Незнакомец поник головой. Потом на мгновение погрузился в собственные мысли, пробормотал что-то вроде «Какое это имеет теперь значение?..» и искоса опять поглядел вокруг.
— Понимаете, — с расстановкой произнес он, — однажды в моей жизни произошла престранная история. Самое интересное, что завершилась она только недавно, когда я уже и позабыл про нее. Быть может, вы послушаете все по порядку и как-нибудь — хоть советом — поможете мне? Дело здесь большой важности… Впрочем, это лишь я так считаю…
— Постойте, неужели вы, старше по крайней мере на два десятка лет, думаете получить от меня дельный совет? — Слова эти вырвались нечаянно, и в следующую же секунду я отчаянно ругал себя.
— Дело не в возрасте, — ответил мужчина, помрачнев. — Просто молодые могут порою увидеть вещь с совершенно новой стороны… Поэтому вовсе не грех обратиться за помощью к ним. Разве все на этом свете решает исключительно жизненный опыт?..
— Вы правы, простите…
— Не стоит, не стоит. Так я начну?
— Да-да, я весь внимание…
— Произошло это давно, не меньше двадцати пяти лет назад, в шестьдесят пятом году, и был я чуть младше вас, исполнилось мне двадцать два года. В июле отправился я в Карелию. Как-никак, детство там провел… Для кого-то, конечно, лучшего отдыха, чем в Батуми или в Евпатории, нет, а меня больше тянут леса — суровые, северные… И озера… Ну да речь не о том.
Совсем неожиданно повстречал я в Медвежьегорске своего старинного друга, Славку Горбовского. Еще в детстве мы с ним познакомились, когда жили оба в Поповом Пороге.
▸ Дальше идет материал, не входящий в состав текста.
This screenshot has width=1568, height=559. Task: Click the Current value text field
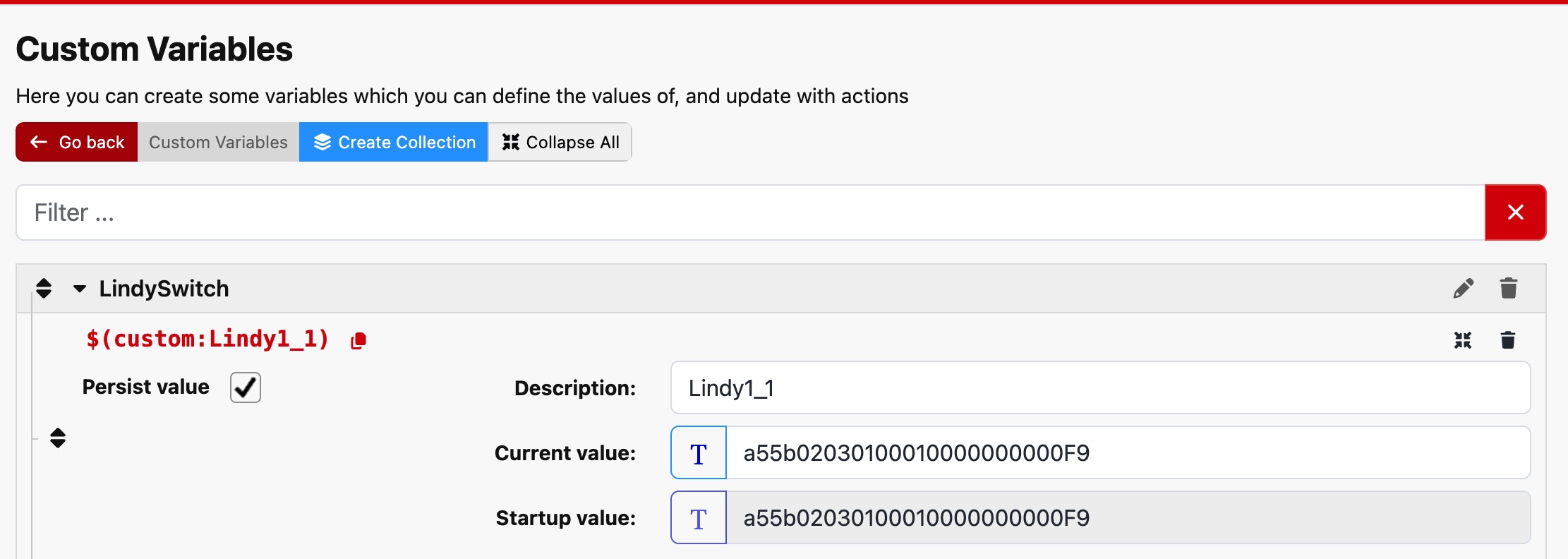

Я вас потому так усердно и расспрашивал насчет дяди… Должно быть, и знавал я его…
Когда закончили школу, пути наши со Славиком разминулись: я уехал в Петрозаводск, а через несколько лет очутился в Ленинграде и затем в столице. Но Славка твердо решил никуда далеко не подаваться: вначале работал в Медвежьегорске, а потом кончил училище и вернулся на родину лесником. Лесов возле Сегозера непочатый край, и зверья много, только вот как стали возводить предприятия, так и озеро мертветь начало, и леса чахнуть. Не просто лесник был нужен, а свой, знающий человек, добросовестный, который болел бы душой за каждое деревце. Слава тут пришелся ко двору, приняли его тепло, и жизнь потекла своим чередом.
Я уже говорил, что со Славкой встретились мы случайно. Он сразу предложил погостить у него пару дней и получил согласие. Дом его стоял в глуши, километрах в шести от Попова Порога, почти на берегу Сегозера. Помнится, добрались мы с ним до места поздно вечером. Устали смертельно, даже есть не захотелось, и улеглись спать. Вечер к тому же выдался пасмурный, холодный, ветреный прямо-таки по-осеннему.
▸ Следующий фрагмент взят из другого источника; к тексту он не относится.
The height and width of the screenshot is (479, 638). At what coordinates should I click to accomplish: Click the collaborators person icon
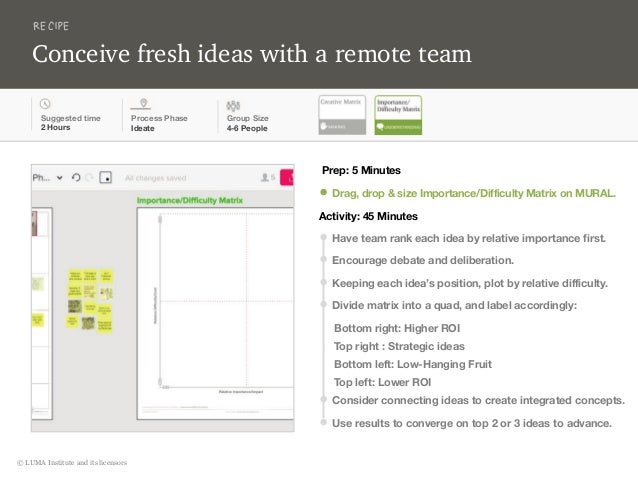265,177
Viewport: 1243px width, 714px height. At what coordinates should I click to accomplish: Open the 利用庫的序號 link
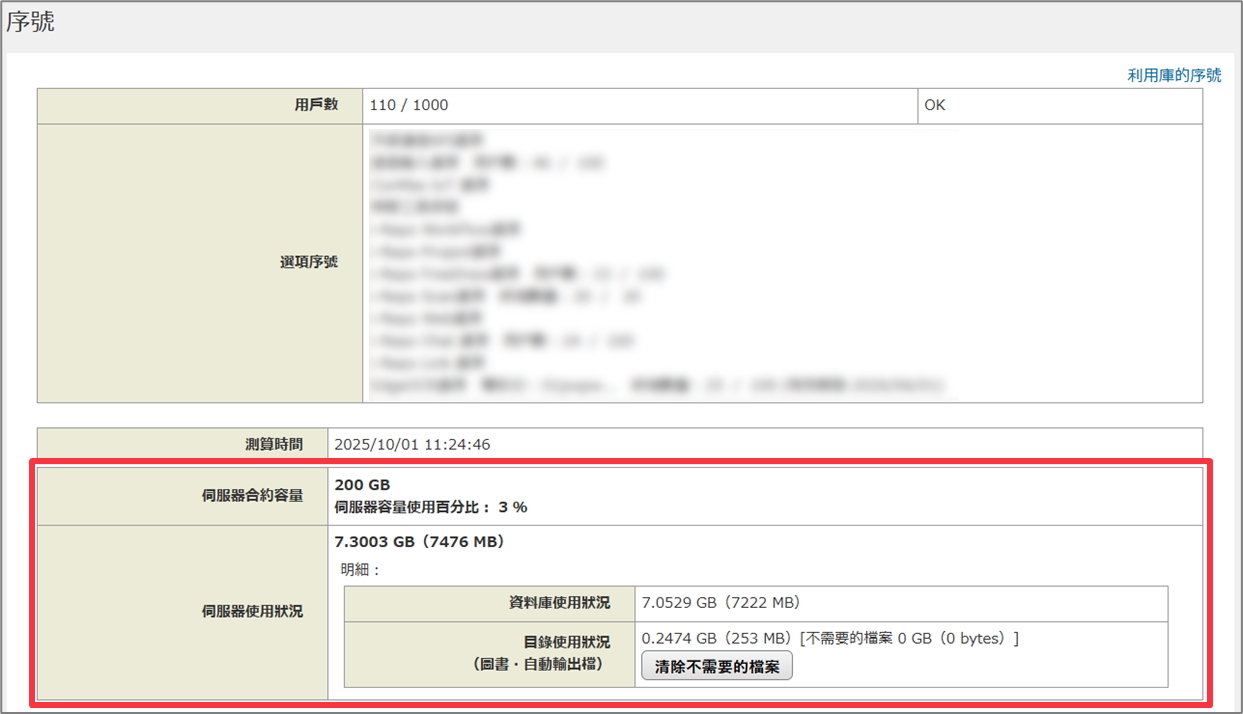point(1174,75)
Хотя и с трудом, но поднялся Славик ранним утром, наскоро закусил и быстро ушел, пообещав в записке вернуться после полудня. Печь он растопил, и я, как только проснулся, принялся готовить нехитрый завтрак (правильнее вообще-то назвать его обедом). Загляделся в окно. Порывистый ветер утих, покачивались одни верхушки пихт и сосен. Ночью, видимо, хлестал дождь: золотистые стволы поблекли и стали влажными и скользкими, трава поникла. Сверху клубились встрепанные вязкие облака.